With both HTML and XML, I noticed late that parsing and table functions called for literal files or documents. Passing those functions URLs from GitHub did not work. After catching the pattern “Read,” “Parse,” “Table” I was able to manage with HTML and XML.
books_htmlread <- read_html(books_HTMLURL)
books_htmlparsed<-htmlParse(books_htmlread)
books_htmltable<-readHTMLTable(books_htmlparsed, stringsAsFactors = FALSE)
books_htmltable<-books_htmltable[[1]]
head(books_htmltable)
| Title | Author | Published | Publisher | Subject |
|---|---|---|---|---|
| City of Quartz | Mike Davis | 1990 | Verso Books | History |
| The Reluctant Metropolis: The Politics of Urban Growth in Los Angeles | William Fulton | 1997 | The Johns Hopkins University Press | Politics |
| The Next Los Angeles: The Struggle for a Livable City | Robert Gottlieb, Regina Freer, Eric Garcetti, Peter Dreier | 2006 | University of California Press | Urban Planning |
| The Death and Life of Great American Cities | Jane Jacobs | 1992 | Vintage Books | Urban Planning |
I was most unfamiliar with the structure of XML. When I started to get errors loading it into R, I thought it must be how I built the XML table.

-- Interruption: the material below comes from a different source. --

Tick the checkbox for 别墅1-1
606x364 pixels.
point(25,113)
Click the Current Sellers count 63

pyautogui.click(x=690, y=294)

I copied the structure from the book, Automated Data Collection with R so naturally I must have done something wrong with the source. I used an online XML checker and it didn’t catch any errors, which was great for my XML skills and I eliminated a source of the errors.
It’s here I noticed that the parsing function was calling for a doc/file. I put the read function in front of them and it worked with not trouble. I was able to pipe these functions together, which was really exciting for me. I tried to get the HTML section to do the same, emulating the same structure as XML, but couldn’t get it working.
books_XML <- read_xml(books_XMLURL) %>%
xmlParse() %>%
xmlToDataFrame()
head(books_XML)
| Title | Author | Published | Publisher | Subject |
|---|---|---|---|---|
| City of Quartz | Mike Davis | 1990 | Verso Books | History |
| The Reluctant Metropolis: The Politics of Urban Growth in Los Angeles | William Fulton | 1997 | The Johns Hopkins University Press | Politics |
| The Next Los Angeles: The Struggle for a Livable City | Robert Gottlieb, Regina Freer, Eric Garcetti, Peter Dreier | 2006 | University of California Press | Urban Planning |
| The Death and Life of Great American Cities | Jane Jacobs | 1992 | Vintage Books | Urban Planning |
Base R has a handy comparative function all.equal. I used this to compare the XML table to both the HTML and JSON tables. It returned TRUE (eventually, after I renamed the JSON columns) for both files. And, in accordance with the transitive property, since XML = HTML and HTML = JSON, then XML = JSON.
all.equal(books_XML, books_htmltable)
## [1] TRUE
all.equal(books_htmltable, books_json2)
## [1] TRUE
I learned a few lessons on the process of bringing in data from the web, particularly the READ, PARSE, TABLE order. Importantly, I learned to read the fine print on a function’s arguments. It would have saved me a bit of time search for bugs, when all I needed to do was turn my URL into a readable format for R. I also got a bit more exposure to the power of dplyr and additional formatting options.